Daniel-Munduruku-nova
Maria Flor G. e Daniel Munduruku/ #pracegover: Maria Flor G. e Daniel Munduruku posam para foto. Ela está segurando um livro nas mãos. Crédito de imagem: Stéphanie Habrich

Foi a pergunta de uma criança que levou Daniel Munduruku, 55 anos, a colocar no papel as histórias de sua aldeia indígena. Hoje, com 23 anos de carreira, ele já tem 52 livros publicados, a maioria infantojuvenis.

A repórter mirim Maria Flor G., 9 anos, entrevistou o escritor sobre as obras, a infância e a vida na cidade e na aldeia. O papo ocorreu durante o encontro nacional de escolas associadas da Organização das Nações Unidas Para a Educação, a Ciência e a Cultura (Rede PEA-Unesco), realizado em setembro, em Ouro Preto (Minas Gerais).

Na conversa, Daniel contou ter sofrido bullying em uma escola de fora da aldeia por ser diferente das crianças que estudavam ali. Formado em filosofia e educação, ele fala sobre a importância e a diversidade dos povos indígenas em livros, palestras e aulas. Confira.

Quando você começou a escrever histórias?
Publiquei meu primeiro livro em 1996. Antes de escrever, eu já contava histórias. Um dia, uma criança perguntou onde podia ler essas histórias. Eu não soube responder, porque o que eu contava, tinha ouvido quando era criança, lá na aldeia, e não sabia se elas tinham sido registradas. Descobri que não, então veio a ideia de escrever. Comecei a fazer isso, mas não virei escritor imediatamente, porque escrever é uma coisa que a gente vai aprendendo, ninguém nasce escritor. Eu fui me tornando e acho que hoje já sou.

Qual é o seu principal objetivo com os livros?
“Desentortar” o pensamento das pessoas. Eu tenho a impressão de que nessa idade [público infantojuvenil] as pessoas não entendem muito bem a vida indígena, por isso, pensam de forma preconceituosa, às vezes. A minha ideia, ao escrever, é apresentar outra história e, com ela, fazer as crianças pensarem direito e bem sobre povos indígenas.

Como foi a sua infância?
A lembrança que eu tenho da minha infância no meio da floresta é muito feliz. Até meus 9 anos, vivi na aldeia. Eu corria, brincava, nadava no rio, atirava com arco e flecha… Isso acabou quando fui para a escola. Também no colégio comecei a sentir os primeiros preconceitos das pessoas contra a minha beleza. Elas ficavam achando que eu era feio, mas eu sempre me achei bonito e tive orgulho de ser quem eu era. Quando fui para a cidade — porque a escola ficava lá — o colégio dizia que ter nascido na aldeia era algo ruim, que eu era atrasado e selvagem. Isso acabou me deixando muito triste.

O QUE FAZER »
Por favor, transcreva sem alterações o trecho da entrevista com Daniel Munduruku que vai de "Qual é o seu" até "sobre povos indígenas.".

ENTRADAS FORNECIDAS »
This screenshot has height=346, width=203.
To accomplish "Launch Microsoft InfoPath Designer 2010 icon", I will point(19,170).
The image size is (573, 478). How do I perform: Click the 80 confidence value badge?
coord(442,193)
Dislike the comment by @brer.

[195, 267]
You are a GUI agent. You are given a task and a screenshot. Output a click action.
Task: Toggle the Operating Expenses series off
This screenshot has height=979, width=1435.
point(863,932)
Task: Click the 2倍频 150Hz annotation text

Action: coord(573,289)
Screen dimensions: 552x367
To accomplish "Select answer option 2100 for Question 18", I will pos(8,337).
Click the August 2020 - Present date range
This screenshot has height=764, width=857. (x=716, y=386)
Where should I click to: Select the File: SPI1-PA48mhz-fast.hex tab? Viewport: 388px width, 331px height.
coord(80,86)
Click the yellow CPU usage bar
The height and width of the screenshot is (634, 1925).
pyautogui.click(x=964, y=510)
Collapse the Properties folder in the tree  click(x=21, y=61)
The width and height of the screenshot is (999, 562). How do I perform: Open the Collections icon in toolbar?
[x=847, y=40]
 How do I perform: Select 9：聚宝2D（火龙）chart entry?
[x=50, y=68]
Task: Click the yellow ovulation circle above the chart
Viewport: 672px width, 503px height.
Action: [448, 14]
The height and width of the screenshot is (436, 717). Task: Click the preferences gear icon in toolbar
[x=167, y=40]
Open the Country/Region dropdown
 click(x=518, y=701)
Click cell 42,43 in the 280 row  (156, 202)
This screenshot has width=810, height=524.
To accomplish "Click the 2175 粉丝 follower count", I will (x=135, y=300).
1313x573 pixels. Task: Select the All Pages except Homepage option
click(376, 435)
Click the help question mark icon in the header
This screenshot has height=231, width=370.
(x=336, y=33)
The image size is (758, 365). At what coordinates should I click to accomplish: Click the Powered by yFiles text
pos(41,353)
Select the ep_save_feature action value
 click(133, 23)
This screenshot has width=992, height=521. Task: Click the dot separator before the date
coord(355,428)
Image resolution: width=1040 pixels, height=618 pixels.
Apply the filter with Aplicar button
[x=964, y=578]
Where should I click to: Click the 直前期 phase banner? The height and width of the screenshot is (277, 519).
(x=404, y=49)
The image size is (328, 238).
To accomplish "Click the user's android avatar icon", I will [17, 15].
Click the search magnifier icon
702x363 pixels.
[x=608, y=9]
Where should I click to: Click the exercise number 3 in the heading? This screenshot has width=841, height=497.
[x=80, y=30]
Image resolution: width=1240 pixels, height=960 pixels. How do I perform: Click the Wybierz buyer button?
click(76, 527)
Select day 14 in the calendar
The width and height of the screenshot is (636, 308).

RESULTADO DO EXERCÍCIO »
Qual é o seu principal objetivo com os livros?
“Desentortar” o pensamento das pessoas. Eu tenho a impressão de que nessa idade [público infantojuvenil] as pessoas não entendem muito bem a vida indígena, por isso, pensam de forma preconceituosa, às vezes. A minha ideia, ao escrever, é apresentar outra história e, com ela, fazer as crianças pensarem direito e bem sobre povos indígenas.